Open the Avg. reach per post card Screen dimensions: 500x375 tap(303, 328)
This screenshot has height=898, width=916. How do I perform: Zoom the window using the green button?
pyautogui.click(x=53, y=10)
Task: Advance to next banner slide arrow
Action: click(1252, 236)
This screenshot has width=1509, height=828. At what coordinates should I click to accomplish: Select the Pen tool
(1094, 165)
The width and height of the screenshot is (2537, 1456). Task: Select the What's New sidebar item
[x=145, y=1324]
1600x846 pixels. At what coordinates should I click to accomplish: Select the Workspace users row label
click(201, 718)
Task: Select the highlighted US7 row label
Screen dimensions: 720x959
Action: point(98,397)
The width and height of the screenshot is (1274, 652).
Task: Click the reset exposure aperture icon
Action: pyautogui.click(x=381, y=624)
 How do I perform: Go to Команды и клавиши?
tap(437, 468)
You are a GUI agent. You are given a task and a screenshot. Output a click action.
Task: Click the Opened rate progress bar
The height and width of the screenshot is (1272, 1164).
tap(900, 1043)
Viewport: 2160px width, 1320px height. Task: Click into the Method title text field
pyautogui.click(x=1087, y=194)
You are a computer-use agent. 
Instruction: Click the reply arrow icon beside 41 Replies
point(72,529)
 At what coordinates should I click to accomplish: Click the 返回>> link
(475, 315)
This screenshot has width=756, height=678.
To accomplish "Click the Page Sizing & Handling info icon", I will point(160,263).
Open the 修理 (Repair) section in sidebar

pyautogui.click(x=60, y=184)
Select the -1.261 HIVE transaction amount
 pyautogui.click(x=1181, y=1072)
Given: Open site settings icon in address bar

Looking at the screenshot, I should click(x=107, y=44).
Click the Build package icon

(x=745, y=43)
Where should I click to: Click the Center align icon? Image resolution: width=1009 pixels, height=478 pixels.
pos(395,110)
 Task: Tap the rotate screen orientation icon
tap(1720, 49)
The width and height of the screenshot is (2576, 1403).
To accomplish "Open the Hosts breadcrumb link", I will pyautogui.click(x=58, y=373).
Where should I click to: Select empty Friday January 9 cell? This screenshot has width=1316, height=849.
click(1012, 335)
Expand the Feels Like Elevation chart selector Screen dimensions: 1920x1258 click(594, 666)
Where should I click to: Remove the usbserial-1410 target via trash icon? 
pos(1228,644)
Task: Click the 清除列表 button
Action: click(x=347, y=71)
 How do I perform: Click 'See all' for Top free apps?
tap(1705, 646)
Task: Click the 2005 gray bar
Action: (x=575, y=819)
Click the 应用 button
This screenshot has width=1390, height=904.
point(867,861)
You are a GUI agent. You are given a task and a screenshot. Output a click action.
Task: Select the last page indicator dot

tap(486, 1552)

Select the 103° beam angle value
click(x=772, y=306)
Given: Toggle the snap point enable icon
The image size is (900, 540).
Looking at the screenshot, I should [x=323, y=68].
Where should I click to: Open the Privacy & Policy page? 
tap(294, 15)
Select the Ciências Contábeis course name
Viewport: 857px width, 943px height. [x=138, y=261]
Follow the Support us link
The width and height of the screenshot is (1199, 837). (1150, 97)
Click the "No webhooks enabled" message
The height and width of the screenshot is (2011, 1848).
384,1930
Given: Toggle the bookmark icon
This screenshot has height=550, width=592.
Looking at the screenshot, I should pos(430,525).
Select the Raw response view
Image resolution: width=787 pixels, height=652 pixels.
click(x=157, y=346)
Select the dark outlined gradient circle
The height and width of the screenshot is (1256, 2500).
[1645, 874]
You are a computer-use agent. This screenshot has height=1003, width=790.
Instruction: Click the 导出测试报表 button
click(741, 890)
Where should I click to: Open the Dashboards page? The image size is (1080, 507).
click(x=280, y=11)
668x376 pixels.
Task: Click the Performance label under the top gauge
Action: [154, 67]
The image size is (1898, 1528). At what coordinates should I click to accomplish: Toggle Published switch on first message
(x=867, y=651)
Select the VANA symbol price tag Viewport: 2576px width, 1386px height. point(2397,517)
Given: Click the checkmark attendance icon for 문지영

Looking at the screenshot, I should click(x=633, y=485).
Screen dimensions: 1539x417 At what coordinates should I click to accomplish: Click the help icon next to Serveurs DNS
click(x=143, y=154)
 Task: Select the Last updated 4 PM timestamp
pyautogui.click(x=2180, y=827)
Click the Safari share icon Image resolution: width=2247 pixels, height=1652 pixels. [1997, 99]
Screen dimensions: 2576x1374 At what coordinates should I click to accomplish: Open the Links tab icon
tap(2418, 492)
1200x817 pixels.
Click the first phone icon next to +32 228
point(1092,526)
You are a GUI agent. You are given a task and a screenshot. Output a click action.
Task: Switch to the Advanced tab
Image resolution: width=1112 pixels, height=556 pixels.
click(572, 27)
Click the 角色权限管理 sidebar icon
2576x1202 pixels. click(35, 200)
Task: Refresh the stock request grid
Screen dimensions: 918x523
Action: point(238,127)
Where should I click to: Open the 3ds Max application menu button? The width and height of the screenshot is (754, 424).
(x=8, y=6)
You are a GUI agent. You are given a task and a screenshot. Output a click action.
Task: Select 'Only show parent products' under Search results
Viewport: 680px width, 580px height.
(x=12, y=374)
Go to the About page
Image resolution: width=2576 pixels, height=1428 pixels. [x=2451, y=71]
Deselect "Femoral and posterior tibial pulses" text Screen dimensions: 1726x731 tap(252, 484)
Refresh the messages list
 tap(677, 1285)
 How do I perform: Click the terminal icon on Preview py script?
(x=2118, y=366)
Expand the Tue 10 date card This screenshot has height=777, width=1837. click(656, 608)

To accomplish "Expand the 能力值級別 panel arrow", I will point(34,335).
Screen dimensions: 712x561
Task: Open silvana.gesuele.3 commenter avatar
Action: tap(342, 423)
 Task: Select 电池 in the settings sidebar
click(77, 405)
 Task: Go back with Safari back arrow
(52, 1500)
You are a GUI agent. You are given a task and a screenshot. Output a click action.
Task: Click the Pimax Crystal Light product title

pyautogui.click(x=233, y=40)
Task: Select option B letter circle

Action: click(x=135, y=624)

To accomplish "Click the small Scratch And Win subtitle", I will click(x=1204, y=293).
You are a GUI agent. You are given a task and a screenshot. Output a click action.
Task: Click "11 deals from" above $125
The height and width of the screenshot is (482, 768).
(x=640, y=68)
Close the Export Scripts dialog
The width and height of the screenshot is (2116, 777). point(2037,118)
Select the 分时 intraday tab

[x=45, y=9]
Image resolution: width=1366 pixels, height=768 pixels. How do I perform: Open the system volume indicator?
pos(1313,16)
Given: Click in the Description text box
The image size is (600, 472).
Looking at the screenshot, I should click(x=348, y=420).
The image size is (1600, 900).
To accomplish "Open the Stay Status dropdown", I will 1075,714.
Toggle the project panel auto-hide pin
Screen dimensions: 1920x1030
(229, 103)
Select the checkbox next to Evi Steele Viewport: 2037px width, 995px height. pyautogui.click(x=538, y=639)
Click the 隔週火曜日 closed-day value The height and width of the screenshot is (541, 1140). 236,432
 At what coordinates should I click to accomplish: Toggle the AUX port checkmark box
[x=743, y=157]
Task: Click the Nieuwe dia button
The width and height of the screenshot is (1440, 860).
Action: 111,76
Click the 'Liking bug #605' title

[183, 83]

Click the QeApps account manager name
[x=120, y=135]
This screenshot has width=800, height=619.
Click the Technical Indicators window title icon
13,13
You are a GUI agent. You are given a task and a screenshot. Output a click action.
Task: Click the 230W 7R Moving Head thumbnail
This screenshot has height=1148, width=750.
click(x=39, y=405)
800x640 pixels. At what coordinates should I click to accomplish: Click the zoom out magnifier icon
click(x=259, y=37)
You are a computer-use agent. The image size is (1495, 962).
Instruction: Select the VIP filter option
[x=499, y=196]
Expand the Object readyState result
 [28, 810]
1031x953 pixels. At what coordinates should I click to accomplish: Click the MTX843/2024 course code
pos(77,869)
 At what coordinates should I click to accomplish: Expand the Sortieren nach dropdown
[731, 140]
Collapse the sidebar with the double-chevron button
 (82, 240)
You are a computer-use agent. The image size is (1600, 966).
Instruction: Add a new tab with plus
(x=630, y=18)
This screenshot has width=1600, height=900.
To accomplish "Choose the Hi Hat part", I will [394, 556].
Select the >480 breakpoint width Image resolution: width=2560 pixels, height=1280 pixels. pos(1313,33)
________________________________________
» Brief
Print the lines of the material above verbatim, from the line containing "Expand the Tue" through the line containing "Action: tap(342, 423)", both included.

» Exercise output
Expand the Tue 10 date card This screenshot has height=777, width=1837. click(656, 608)

To accomplish "Expand the 能力值級別 panel arrow", I will point(34,335).
Screen dimensions: 712x561
Task: Open silvana.gesuele.3 commenter avatar
Action: tap(342, 423)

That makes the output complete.